Suite au lynchage abominable d’agents de la Police nationale d’Haïti à Village de Dieu, on a soudain identifié le mal des classes les plus pauvres. La rage. Pas la manifestation violente de la colère. Mais plutôt l’encéphalite virale qui met l’écume aux lèvres des malades et leur fait des yeux déments. Parce que c’est de cette rage-là qu’une bête est accusée avant d’être piquée.

Les jeunes victimes ont été au cœur de longues conversations. Leur dernier appel de détresse a été partagé en chaine. Des coupables de leur fin atroce ont été pointés du doigt. Les propos des chefs de gangs, froids, détachés, sans aucun remords ont été relayés. Très vite, une narration vieille et efficace, axée autour de la figure du chimè, s’est imposée. La population des quartiers populaires serait exclusivement constituée de criminel.le.s. Femmes, hommes, enfants auraient du sang sur les mains. Dans la foulée, le président dont le mandat est arrivé à terme a décrété l’Etat d’urgence. La narration s’est dotée d’un cadre illégal. Le scénario se profile horrifiant et terrible.

Nous sommes entrés avec 5 segonn et compagnie dans un repli connu du clair-obscur conçu par les pouvoirs politique et économique de ce pays. Les monstres visibles, façonnés par les discours et la prédation, ne sont pas les plus terribles. Nous le savons pourtant et depuis longtemps. Il ne suffit pas de lui couper la tête, l’hydre de la violence revient multitude. La raison se situe dans le système qui bétonne ses tentacules.

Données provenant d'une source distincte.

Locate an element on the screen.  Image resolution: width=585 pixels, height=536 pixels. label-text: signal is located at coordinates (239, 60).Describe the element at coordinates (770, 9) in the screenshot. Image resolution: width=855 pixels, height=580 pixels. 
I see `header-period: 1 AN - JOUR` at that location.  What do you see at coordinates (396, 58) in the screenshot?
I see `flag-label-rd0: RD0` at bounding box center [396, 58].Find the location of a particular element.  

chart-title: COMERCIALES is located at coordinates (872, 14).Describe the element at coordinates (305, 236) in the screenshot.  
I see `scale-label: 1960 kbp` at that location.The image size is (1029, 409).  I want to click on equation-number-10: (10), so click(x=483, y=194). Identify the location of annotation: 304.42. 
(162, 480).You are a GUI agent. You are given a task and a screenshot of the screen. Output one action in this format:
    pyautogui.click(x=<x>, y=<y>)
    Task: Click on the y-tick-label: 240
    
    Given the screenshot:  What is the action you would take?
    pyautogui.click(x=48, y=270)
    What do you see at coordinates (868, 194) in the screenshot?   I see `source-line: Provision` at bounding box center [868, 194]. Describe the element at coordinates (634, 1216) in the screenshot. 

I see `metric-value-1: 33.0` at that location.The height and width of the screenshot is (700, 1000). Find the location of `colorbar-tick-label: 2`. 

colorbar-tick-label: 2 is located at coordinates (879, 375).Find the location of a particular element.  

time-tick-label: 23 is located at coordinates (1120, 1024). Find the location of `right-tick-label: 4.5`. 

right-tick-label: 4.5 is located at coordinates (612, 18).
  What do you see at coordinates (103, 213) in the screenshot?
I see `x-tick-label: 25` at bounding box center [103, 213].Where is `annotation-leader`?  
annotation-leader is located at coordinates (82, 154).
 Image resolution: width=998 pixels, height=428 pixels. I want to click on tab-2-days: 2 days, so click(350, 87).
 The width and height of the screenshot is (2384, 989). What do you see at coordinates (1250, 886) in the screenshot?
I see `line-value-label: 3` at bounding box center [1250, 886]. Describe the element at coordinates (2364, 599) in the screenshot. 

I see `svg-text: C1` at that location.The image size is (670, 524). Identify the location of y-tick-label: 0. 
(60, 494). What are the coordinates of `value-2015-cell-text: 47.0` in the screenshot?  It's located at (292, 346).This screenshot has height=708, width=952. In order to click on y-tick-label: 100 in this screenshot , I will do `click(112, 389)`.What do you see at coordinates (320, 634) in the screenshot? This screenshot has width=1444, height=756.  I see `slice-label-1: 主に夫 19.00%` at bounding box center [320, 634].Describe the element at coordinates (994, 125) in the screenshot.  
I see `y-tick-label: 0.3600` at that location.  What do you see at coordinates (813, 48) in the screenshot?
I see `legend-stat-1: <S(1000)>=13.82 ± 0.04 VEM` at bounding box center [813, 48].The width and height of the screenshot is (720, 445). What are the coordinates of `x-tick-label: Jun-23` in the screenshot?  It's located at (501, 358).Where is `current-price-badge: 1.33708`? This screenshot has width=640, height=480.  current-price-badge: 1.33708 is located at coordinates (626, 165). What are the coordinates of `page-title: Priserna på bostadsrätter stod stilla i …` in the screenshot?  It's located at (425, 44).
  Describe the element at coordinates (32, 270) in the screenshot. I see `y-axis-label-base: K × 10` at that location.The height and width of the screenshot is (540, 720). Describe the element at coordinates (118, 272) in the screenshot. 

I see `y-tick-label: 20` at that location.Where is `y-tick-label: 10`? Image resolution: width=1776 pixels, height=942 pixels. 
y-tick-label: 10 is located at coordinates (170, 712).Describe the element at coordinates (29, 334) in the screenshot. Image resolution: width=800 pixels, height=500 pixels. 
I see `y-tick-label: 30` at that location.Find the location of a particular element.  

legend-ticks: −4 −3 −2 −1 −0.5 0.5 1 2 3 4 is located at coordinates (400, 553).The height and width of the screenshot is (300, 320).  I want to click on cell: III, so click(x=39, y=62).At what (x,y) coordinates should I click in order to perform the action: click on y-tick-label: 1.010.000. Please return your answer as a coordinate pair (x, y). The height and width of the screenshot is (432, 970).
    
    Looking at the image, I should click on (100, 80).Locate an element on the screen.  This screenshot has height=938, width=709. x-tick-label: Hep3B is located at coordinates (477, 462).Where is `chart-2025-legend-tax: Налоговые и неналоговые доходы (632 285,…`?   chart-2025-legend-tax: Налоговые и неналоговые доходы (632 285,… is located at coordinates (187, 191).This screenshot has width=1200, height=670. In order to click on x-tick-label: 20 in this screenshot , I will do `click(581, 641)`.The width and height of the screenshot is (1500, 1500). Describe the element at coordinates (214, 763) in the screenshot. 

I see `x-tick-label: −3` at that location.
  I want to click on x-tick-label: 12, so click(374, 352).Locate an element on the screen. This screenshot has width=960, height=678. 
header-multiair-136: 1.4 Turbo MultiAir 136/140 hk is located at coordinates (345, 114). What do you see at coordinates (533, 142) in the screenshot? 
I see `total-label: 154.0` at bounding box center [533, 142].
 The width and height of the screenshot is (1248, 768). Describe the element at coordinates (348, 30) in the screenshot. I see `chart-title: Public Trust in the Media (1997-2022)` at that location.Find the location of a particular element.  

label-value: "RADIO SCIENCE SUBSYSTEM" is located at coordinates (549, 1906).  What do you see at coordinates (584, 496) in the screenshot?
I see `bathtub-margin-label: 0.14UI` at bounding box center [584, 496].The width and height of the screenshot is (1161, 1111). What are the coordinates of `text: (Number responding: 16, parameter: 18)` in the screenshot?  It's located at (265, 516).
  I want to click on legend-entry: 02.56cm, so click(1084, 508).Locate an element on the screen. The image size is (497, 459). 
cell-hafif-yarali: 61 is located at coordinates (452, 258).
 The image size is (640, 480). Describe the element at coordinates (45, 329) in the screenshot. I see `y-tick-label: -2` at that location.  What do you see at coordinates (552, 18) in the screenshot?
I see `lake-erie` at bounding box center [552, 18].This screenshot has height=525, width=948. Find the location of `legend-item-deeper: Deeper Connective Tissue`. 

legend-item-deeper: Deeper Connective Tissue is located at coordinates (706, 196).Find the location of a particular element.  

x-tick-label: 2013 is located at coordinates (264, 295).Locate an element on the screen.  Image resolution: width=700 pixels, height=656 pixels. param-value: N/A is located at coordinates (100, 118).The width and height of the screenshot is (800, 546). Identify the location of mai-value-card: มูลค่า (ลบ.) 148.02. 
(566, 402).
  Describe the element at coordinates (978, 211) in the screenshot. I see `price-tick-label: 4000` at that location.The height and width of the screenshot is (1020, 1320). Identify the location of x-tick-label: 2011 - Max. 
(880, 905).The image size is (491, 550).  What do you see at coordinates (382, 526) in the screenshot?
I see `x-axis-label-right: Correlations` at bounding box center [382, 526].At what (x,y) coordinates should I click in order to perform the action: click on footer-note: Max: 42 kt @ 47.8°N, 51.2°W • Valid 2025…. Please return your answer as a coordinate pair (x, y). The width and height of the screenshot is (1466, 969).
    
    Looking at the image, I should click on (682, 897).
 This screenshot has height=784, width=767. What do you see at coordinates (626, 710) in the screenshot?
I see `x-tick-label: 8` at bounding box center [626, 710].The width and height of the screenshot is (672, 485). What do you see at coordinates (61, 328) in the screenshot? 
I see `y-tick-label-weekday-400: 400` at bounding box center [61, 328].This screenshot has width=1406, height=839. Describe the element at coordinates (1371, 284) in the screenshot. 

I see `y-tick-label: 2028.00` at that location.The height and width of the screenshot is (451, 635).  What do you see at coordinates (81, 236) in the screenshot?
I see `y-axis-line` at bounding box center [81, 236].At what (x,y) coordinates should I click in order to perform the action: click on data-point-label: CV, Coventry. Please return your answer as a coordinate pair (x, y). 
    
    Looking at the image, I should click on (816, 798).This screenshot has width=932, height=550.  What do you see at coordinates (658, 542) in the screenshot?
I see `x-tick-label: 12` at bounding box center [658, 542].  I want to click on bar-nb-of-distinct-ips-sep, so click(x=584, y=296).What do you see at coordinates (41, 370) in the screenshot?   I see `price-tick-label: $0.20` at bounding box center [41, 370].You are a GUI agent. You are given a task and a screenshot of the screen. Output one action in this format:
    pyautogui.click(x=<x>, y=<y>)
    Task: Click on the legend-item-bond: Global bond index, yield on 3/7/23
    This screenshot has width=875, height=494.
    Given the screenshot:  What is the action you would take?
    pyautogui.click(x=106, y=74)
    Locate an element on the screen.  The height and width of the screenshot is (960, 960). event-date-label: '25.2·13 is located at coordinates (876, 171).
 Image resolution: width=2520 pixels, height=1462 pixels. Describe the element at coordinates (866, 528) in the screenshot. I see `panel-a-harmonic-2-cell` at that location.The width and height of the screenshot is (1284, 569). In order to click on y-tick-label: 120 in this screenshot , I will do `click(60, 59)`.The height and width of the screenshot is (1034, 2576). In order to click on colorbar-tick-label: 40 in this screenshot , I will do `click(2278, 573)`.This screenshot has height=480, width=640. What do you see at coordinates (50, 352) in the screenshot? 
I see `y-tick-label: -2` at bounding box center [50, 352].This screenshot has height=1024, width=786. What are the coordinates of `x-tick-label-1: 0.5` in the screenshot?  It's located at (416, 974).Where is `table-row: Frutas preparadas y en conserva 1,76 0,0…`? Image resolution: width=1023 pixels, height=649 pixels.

On a encore parlé des gangs comme d’une bande de sociopathes. Cette approche permet d’occulter leur statut de groupes politiques et économiques. On a souffert en écoutant une mère les supplier de lui rendre ne serait-ce qu’une miette de ses entrailles hachées. Cette souffrance nous a ôté la force d’interroger les rapports ordinaires des forces de police avec la population. Les deux se frôlent tous les jours et s’aiment très rarement.

A Village de Dieu, Delmas 2, Savien et Petite Rivière de l’Artibonite, des gens se battent au cœur d’une société en conflit. Leur stratégie consiste à prendre. Prendre la vie, les corps et les biens. San vire gad dèyè. Ce n’est pas de la rage. C’est du crawl. La nage libre pratiquée par ceux et celles qu’on ne veut pas sauver. Si René Préval les observe depuis la Guinée ancestrale, il doit estimer son credo bien assimilé.